📝 Edit this file: docs/overview.md

kairos-zen: Overview¶

kairos-zen is an agent-based simulation model developed as part of the ZENFreight project. Built using the Kairos modelling architecture developed by the Transport Systems & Logistics Laboratory.

kairos-zen will simulate freight operations during the transition to zero-emission vehicles. It will model multiple freight operators, each managing their own mixed fleet of Battery Electric, Hydrogen Fuel Cell, and Diesel vehicles.

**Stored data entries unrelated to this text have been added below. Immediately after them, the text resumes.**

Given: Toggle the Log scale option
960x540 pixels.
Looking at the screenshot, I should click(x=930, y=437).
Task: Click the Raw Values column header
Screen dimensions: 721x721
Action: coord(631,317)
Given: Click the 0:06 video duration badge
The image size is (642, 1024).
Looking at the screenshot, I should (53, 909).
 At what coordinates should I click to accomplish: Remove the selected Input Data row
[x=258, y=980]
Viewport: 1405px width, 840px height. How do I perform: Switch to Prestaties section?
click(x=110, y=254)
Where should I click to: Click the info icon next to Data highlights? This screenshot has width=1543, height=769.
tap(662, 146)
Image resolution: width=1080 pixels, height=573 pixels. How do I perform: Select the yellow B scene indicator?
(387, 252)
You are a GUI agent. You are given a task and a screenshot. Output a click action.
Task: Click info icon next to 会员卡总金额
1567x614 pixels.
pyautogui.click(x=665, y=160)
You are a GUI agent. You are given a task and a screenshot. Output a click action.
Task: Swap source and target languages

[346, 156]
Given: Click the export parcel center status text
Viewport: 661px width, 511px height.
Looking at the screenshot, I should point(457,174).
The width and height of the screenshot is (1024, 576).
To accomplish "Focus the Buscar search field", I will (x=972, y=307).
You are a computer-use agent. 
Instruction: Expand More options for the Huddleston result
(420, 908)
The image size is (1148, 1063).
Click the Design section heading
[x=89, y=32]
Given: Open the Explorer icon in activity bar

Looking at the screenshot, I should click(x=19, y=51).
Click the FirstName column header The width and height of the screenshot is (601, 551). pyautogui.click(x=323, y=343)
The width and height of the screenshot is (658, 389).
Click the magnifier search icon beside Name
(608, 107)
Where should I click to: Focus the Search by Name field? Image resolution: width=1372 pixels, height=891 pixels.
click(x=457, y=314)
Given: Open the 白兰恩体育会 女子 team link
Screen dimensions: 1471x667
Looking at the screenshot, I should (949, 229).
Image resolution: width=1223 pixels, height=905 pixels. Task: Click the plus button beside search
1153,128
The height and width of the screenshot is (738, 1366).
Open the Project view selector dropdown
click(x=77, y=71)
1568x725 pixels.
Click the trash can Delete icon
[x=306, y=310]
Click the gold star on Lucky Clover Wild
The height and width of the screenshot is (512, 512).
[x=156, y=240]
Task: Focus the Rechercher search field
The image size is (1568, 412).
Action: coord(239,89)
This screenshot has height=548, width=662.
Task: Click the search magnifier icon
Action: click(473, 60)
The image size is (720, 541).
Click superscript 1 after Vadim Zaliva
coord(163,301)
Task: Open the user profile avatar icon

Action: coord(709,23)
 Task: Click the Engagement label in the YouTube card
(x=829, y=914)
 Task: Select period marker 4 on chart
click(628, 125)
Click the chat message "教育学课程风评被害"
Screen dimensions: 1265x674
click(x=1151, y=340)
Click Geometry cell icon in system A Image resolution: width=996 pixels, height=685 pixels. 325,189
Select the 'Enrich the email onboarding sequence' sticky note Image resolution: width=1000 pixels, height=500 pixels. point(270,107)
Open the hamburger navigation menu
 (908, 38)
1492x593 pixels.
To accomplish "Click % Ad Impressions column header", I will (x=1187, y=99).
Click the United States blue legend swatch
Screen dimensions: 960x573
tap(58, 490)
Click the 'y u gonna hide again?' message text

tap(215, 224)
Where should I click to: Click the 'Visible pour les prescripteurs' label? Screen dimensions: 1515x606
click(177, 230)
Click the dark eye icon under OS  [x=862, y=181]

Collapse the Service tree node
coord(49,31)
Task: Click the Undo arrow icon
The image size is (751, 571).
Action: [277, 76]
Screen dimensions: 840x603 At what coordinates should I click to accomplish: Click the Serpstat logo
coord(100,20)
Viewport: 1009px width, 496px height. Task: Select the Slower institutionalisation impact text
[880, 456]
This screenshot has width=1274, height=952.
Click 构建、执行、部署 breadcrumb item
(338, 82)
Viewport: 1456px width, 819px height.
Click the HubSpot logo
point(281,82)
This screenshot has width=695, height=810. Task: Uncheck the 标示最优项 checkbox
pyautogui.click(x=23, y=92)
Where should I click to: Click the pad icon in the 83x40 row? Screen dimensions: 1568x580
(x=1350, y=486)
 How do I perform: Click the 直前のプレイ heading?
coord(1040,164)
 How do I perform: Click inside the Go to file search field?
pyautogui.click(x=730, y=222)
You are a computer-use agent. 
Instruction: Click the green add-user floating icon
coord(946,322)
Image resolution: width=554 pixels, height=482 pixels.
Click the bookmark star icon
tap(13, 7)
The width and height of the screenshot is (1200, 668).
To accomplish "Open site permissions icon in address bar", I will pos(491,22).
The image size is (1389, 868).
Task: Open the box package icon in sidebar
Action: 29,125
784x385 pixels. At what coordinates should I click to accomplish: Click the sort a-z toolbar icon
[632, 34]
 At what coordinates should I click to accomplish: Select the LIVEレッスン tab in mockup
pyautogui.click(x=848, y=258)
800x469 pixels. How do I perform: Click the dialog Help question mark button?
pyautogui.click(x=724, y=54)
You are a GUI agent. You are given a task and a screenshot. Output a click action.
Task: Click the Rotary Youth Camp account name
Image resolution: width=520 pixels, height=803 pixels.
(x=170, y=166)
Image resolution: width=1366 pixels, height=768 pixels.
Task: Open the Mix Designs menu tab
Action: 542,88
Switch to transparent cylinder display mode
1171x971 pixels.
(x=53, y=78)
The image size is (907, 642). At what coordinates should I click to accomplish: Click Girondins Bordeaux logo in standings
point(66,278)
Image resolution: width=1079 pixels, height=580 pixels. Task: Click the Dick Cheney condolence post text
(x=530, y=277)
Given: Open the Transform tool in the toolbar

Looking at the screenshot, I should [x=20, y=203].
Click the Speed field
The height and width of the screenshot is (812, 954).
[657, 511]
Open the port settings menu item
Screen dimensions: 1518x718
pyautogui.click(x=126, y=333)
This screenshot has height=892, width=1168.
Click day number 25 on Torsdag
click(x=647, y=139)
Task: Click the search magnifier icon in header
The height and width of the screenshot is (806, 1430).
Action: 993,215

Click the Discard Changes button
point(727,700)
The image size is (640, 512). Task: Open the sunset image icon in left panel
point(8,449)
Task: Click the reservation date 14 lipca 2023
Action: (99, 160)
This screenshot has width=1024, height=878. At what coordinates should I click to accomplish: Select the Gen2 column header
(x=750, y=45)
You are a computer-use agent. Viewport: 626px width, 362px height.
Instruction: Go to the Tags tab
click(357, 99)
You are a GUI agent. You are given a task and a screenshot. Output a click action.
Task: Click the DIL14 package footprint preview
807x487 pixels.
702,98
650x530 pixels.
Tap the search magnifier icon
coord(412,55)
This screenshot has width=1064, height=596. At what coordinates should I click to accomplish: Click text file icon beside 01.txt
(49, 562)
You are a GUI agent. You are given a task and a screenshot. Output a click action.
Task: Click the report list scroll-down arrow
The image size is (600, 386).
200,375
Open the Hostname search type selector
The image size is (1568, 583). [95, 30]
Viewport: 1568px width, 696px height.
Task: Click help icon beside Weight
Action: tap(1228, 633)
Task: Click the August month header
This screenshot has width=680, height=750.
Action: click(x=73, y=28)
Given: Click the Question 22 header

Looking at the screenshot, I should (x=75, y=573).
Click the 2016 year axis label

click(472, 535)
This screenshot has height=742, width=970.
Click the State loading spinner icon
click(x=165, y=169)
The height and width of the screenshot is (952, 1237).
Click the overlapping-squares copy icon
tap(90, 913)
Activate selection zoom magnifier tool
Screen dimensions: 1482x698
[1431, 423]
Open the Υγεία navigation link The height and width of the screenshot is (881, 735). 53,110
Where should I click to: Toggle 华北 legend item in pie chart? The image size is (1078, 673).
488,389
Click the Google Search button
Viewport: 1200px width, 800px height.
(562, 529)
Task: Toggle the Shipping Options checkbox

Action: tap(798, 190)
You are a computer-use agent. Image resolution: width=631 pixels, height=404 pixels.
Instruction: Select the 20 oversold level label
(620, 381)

The system will optimize multi-delivery routes and vehicle assignments while respecting real-world constraints and operator interactions.

The simulation will provide insights into:

Optimal fleet composition strategies across multiple operators
Multi-delivery route efficiency and consolidation opportunities
Infrastructure investment requirements and shared resource utilization
Operational cost comparisons between different fleet compositions

System Architecture¶

Core Design Principles¶

Multi-Operator Architecture: Will simulate multiple competing or collaborating freight operators, each with independent fleet management and customer bases.
Multi-Delivery Route Optimization: Vehicles will serve multiple customers per trip, optimizing consolidation and efficiency opportunities.
Vectorized Operations: All entities will use AgentGroup architecture with PropertyArrays for efficient NumPy-based operations across large-scale scenarios.
Pre-Execution Optimization: Multi-stop route planning and vehicle assignment will occur before simulation execution, with real-time adjustments for disruptions.
Mixed Fleet Management: Will provide unified handling of different propulsion types through sparse property arrays within each operator's fleet.
Regulatory Compliance: Will include built-in validation of driver hours regulations, weight limits, and operational constraints across all operators.

System Components¶

World (Simulation Container)
│
├── Operator 1
│   └── OperatorController
│       ├── FleetController
│       │   ├── Will manage operator's vehicle fleet
│       │   ├── Will handle multi-delivery route assignments
│       │   └── Will monitor vehicle states and performance
│       ├── Operator Configuration
│       │   ├── Fleet composition and specifications
│       │   ├── Service areas and operational parameters
│       │   └── Business rules and constraints
│       └── Features:
│           ├── BEVPropulsionFeature
│           ├── HFCEVPropulsionFeature
│           ├── DieselPropulsionFeature
│           ├── EnergyManagementFeature
│           └── MaintenanceFeature
│
├── Operator 2...N (Additional Operators)
│   └── OperatorController (Independent operator management)
│
├── DemandController
│   ├── Will manage all customer demands across operators
│   ├── Will track demand allocation and lifecycle
│   └── Will monitor service levels by operator
│
├── InfrastructureController (Shared Resources)
│   ├── ChargingNetwork (BEV) - shared or operator-specific
│   ├── HydrogenStations (HFCEV) - shared infrastructure
│   └── DepotFacilities - operator-owned facilities
│
└── NetworkController
    ├── Road network model (shared)
    ├── Distance calculations
    └── Travel time estimation

Operational Flow¶

Pre-Simulation Phase:

Load customer demands across all operators (pre-allocated to operators)
Process operator-specific demands within each fleet controller
Optimize multi-delivery vehicle routes for each operator
Validate feasibility against constraints and operator capabilities
Load final plans into simulation

Simulation Execution Phase:

Vehicles execute multi-stop delivery routes
Handle dynamic events and inter-operator interactions
Manage charging/refueling operations (shared infrastructure)
Track performance metrics by operator and system-wide
Generate comparative operational reports